Il timore giustificato di negozianti e imprenditori è che per mostrare i muscoli le baby gang possano compiere attentati devastanti contro le attività o usare violenza a titolari e familiari. Siamo riusciti ad intervistare, garantendo l’anonimato, un individuo orbitante ai margini del sistema e le dichiarazioni rese sono state oltremodo esaustive: “Ormai girano pochi soldi – ha precisato l’uomo- non è più come prima e i vecchi clan faticano a mantenere le famiglie dei detenuti e gli affiliati. Ci sono poi i figli e i nipoti dei boss da anni rinchiusi al 41 bis che non accettano più di sottostare ‘a settimana’ a qualche emergente del momento.
A complicare tutto si mettono poi le rivelazioni dei pentiti che portano ad arresti eccellenti e sequestri di beni. I camorristi che hanno soldi a terra non investono più per paura di dare nell’occhio e attirare l’attenzione della Giustizia e dei clan rivali.
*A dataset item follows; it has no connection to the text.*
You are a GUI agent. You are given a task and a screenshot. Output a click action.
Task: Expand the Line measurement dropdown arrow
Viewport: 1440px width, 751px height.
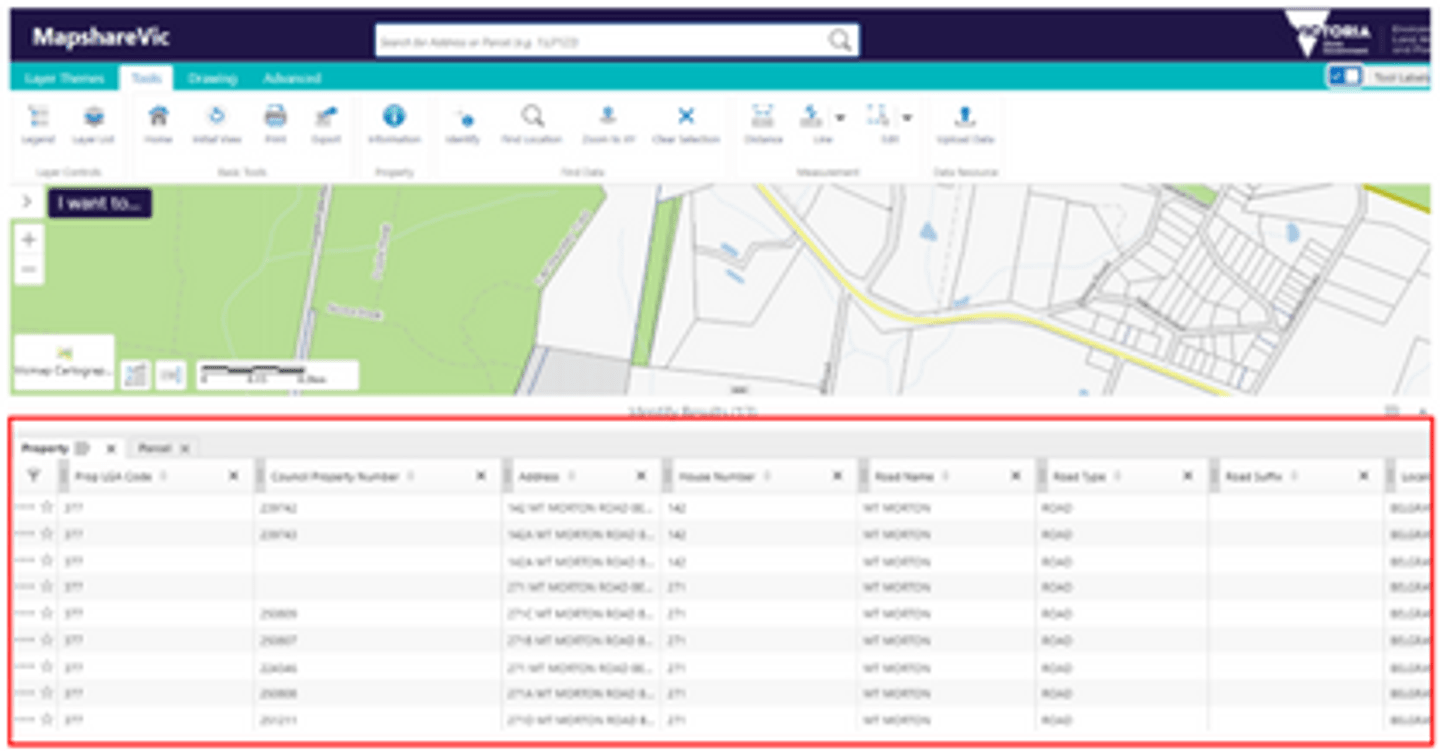tap(839, 117)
A Napoli e nei paesi limitrofi ormai è aria di guerra: da un momento all’altro, i segnali già ci sono, potrebbe scatenarsi una mattanza di inaudita ferocia per il controllo unico delle piazze di spaccio e del racket sul territorio. Quello che lo Stato non vuol capire è che un mare di gente vive di questo pane da sempre senza aver mai potuto contare su alcun aiuto da parte delle istituzioni.
Quella stessa gente che molti politici conoscono bene in periodo elettorale quando puntualmente inizia la compravendita dei voti, i cosiddetti ‘pacchetti’. Un affare redditizio per la camorra che fa leva sulla disperazione e sulla fame della povera gente pronta a tutto pur di sopravvivere”. Parole che lasciano poco spazio alla libera interpretazione. Le forze dell’ordine fanno quello che possono per arginare il fiume di violenza che ormai attanaglia Napoli e l’hinterland cozzando spesso con il muro d’omertà che ancora compatto protegge i camorristi.